*課題内容*.
以下の契約自由の原則に関する本文に基づき、次の問いに答えよ。
(a) 保証契約は何によらなければ効力を生じないとされているか。根拠条文も示せ。
(b) 「問題の所在」では、これらの基本原則についてどのような点が指摘されているか。
(c) 改正法で契約に関する基本原則を明文化した条文はどれか。

*提示本文*.
☆ ☆ ☆
①契約締結の自由:契約を締結し、又は締結しない自由
②相手方選択の自由:契約の相手方を選択する自由
③内容決定の自由:契約の内容を自由に決定することができること
④方式の自由:契約を書面で締結するか、口頭で締結するか等、契約締結の方式を自由に決定することが
できること
*ただし、これらの自由も無制限ではなく、法令上、契約の締結を義務付ける規定が設けられている場合
や、特定の内容の契約が無効となる場合などがある。
例;水道事業者は、正当の理由がなければ給水契約の申込みを拒んではならないこと(水道法15Ⅰ)
・NHKとの受信締結義務(放送法64Ⅰ)
・30年より短い借地権の存続期間の定めは無効(借地借家法3,9)
・保証契約は、書面でしなければ効力を生じない(民法446Ⅱ)
問題の所在
これらの基本原則は確立した法理として異論なく認められているが、民法に明文の規定はない。
改正法の内容
「法令に特別の定めがある場合を除き」、「法令の制限内において」といった文言を加えた上で、契約
に関する基本原則を明文化(新521,522Ⅱ)
☆ ☆ ☆
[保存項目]
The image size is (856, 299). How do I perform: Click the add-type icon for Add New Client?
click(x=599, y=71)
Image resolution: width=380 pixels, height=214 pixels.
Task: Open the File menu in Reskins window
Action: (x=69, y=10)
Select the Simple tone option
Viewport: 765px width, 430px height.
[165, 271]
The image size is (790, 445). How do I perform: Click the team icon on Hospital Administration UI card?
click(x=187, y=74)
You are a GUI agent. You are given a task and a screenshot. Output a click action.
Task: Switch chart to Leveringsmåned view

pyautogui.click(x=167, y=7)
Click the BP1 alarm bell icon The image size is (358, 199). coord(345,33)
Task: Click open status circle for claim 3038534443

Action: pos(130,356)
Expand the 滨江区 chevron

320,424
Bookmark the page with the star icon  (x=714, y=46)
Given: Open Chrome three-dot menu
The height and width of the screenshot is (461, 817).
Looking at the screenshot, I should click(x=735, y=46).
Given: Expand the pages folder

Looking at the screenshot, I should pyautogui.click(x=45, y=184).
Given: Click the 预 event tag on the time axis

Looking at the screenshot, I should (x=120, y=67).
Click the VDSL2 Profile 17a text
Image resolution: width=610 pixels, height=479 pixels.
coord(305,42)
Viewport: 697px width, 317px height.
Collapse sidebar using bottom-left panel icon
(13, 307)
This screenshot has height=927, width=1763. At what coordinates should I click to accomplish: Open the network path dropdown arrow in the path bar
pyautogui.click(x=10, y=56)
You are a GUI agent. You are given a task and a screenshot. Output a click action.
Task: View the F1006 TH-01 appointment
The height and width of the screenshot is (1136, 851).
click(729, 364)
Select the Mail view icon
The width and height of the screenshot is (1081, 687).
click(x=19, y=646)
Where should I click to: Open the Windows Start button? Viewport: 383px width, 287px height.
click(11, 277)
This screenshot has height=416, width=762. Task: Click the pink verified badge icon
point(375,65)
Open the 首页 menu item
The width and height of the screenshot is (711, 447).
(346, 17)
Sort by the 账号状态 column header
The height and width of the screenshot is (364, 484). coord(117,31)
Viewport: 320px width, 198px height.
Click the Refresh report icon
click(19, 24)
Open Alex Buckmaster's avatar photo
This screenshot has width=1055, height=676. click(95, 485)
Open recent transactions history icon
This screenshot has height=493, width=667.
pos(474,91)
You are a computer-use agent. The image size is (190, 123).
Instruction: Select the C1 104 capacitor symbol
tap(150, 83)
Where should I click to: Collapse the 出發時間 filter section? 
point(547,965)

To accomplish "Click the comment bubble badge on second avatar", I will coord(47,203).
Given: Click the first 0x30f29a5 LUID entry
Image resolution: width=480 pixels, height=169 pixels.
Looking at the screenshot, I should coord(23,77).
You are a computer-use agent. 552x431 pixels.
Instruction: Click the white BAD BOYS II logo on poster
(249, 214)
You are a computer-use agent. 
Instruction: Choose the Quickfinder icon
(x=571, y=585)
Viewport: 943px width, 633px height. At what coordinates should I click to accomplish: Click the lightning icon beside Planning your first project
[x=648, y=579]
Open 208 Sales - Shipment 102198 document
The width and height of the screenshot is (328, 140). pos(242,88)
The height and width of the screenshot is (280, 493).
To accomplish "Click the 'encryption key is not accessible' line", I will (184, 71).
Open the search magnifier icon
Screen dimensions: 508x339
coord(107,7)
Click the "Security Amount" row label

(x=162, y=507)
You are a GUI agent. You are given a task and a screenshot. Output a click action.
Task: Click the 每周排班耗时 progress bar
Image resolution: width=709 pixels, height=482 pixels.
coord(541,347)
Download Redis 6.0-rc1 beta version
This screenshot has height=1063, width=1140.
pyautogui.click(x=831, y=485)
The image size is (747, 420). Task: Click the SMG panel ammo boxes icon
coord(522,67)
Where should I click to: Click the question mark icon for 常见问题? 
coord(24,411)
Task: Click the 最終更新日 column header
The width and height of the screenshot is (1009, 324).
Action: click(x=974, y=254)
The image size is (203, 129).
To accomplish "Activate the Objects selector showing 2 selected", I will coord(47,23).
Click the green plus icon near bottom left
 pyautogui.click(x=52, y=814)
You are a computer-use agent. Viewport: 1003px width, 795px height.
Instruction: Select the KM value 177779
☆ ☆ ☆
*回答*.
(a) 書面によらなければ効力を生じない。根拠条文は民法446Ⅱ。
(b) 確立した法理として異論なく認められているが、民法に明文の規定はない。
(c) 新521、522Ⅱ。